The recent surge in prediction markets has coincided with the upcoming presidential election, as those seeking a supplement to traditional polling look to new methodologies.

The Rise of Prediction Markets: Kalshi, Robinhood, and the Questionable Volume on Polymarket

The recent surge in prediction markets has coincided with the upcoming presidential election, as those seeking a supplement to traditional polling look to new methodologies. As election day draws closer, established prediction markets have seen their volumes skyrocket, while fresh players are jumping in to launch their own platforms.

This sudden influx of companies offering event contracts—or prediction markets—in the United States is no coincidence.
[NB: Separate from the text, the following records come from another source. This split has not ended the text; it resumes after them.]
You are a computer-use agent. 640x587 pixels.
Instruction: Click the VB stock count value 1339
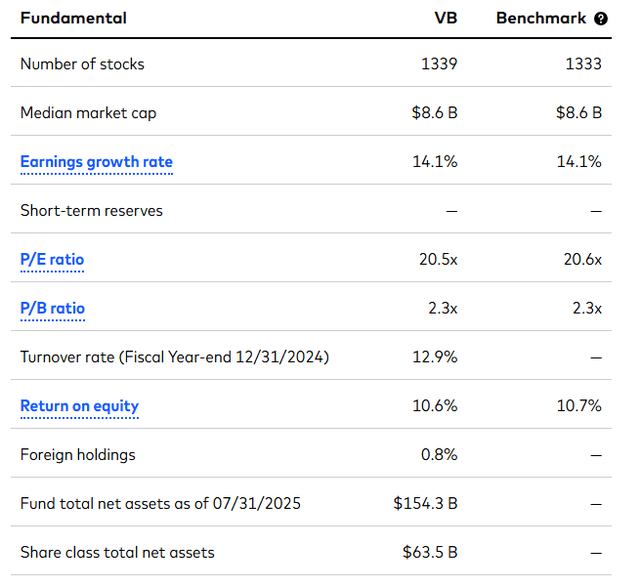coord(439,64)
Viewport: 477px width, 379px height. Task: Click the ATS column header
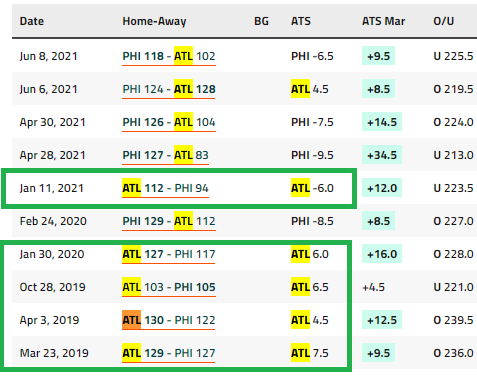pos(301,21)
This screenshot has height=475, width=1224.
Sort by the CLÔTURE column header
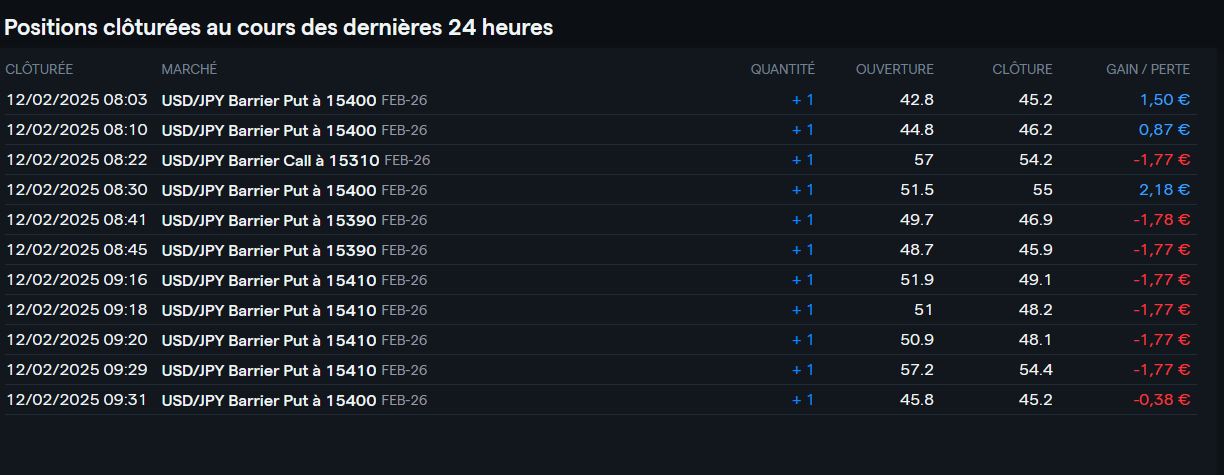tap(1021, 69)
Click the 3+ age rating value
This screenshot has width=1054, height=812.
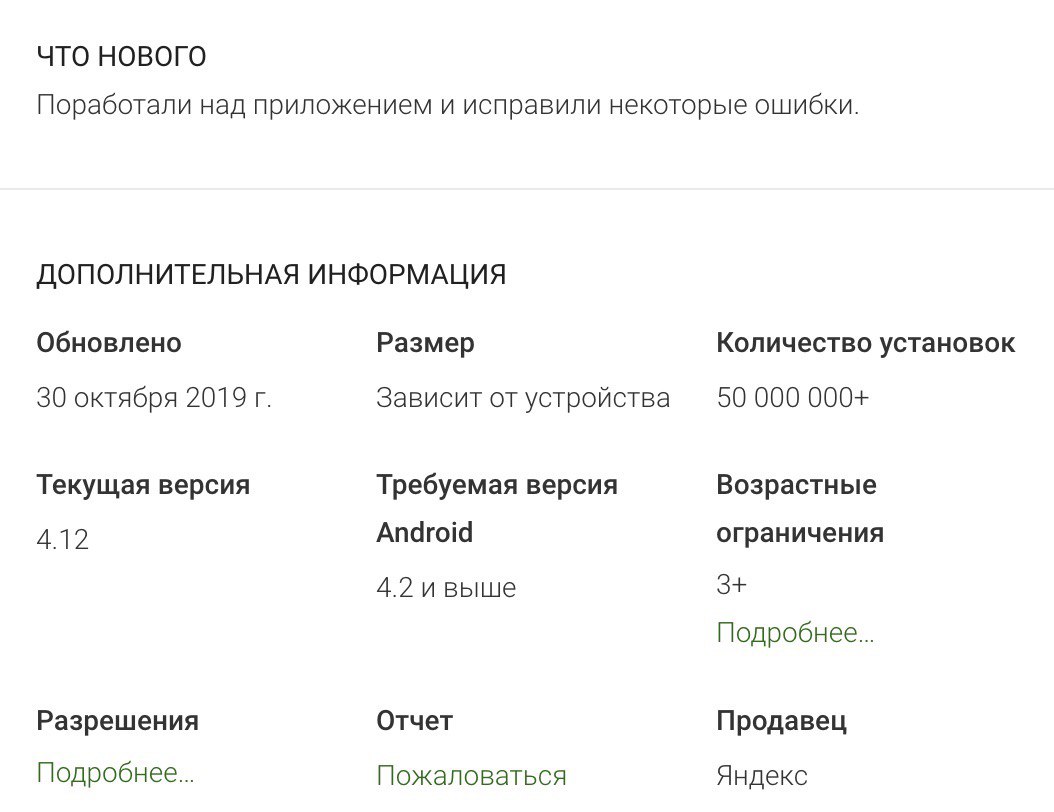[x=731, y=585]
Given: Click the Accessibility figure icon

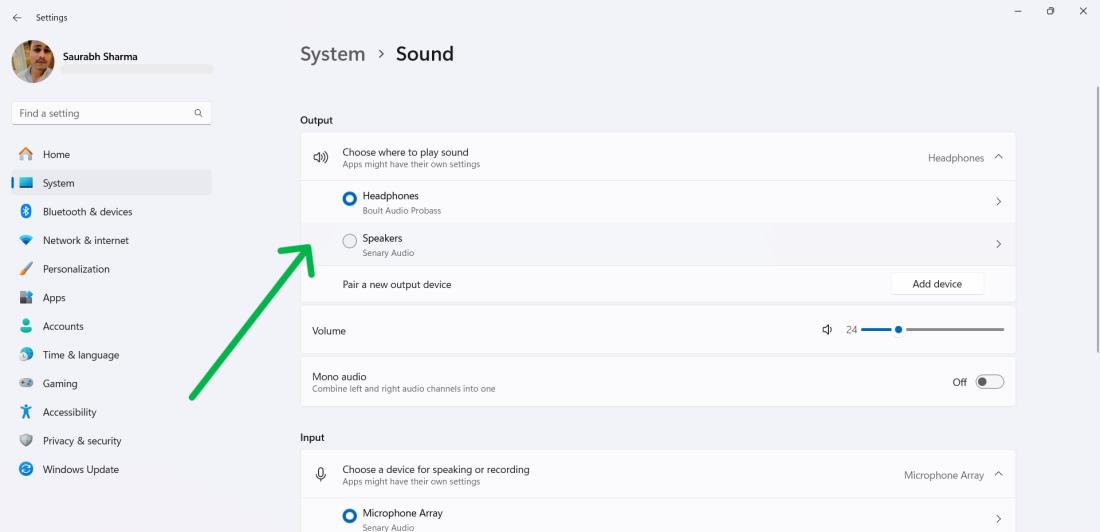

The following opinion editorial was written by: Alex Forehand and Michael Handelsman for Kelman.Law

Last month, in KalshiEX LLC v. CFTC, No. 24-5205 (D.C. Cir. 2024) the U.S. Court of Appeals for the D.C. Circuit ruled against the CFTC by allowing Kalshi to continue offering event contracts that cover U.S. elections while the CFTC’s appeal is pending. A lower court had previously granted Kalshi’s motion for summary judgment, ruling that the Commission could not block Kalshi’s “Congressional Control Contracts,” as they were not considered “gaming” and did not “involve” “illegal or unlawful activity.” The Commission appealed, and filed a motion seeking to block Kalshi from offering the contracts until the appeal was decided, arguing that not doing so would result in irreparable injury to the public.

Although recognizing that “[e]nsuring the integrity of elections and avoiding improper interference and misinformation are undoubtedly paramount public interests, and a substantiated risk of distorting the electoral process would amount to irreparable harm,” the Circuit Court ultimately concluded that “the CFTC has given this court no concrete basis to conclude that event contracts would likely be a vehicle for such harms.” Although the CFTC’s appeal is still ongoing, the Circuit Court’s denial of its motion to stay has seemingly given others a temporary greenlight to offer similar products.

Just this week, the retail investing app, Robinhood, seemingly piggybacked off the Kalshi rulings and launched its own prediction market, although it is limited to the 2024 U.S. Presidential Election. Despite releasing a new desktop trading platform, index options, and futures trading only two weeks prior, the Robinhood team evidently recognized the value of acting promptly in the wake of Kalshi.

As with any novel financial instrument, the rise of these “traditional” prediction markets has corresponded with an upswing in offshore markets using blockchain technology. Champions of blockchain-based prediction markets advocate that a primary benefit of employing the technology is the increase in transparency. All transactions and outcomes on a blockchain are recorded immutably, providing a fully transparent and auditable history of all purchases, payouts, and outcomes.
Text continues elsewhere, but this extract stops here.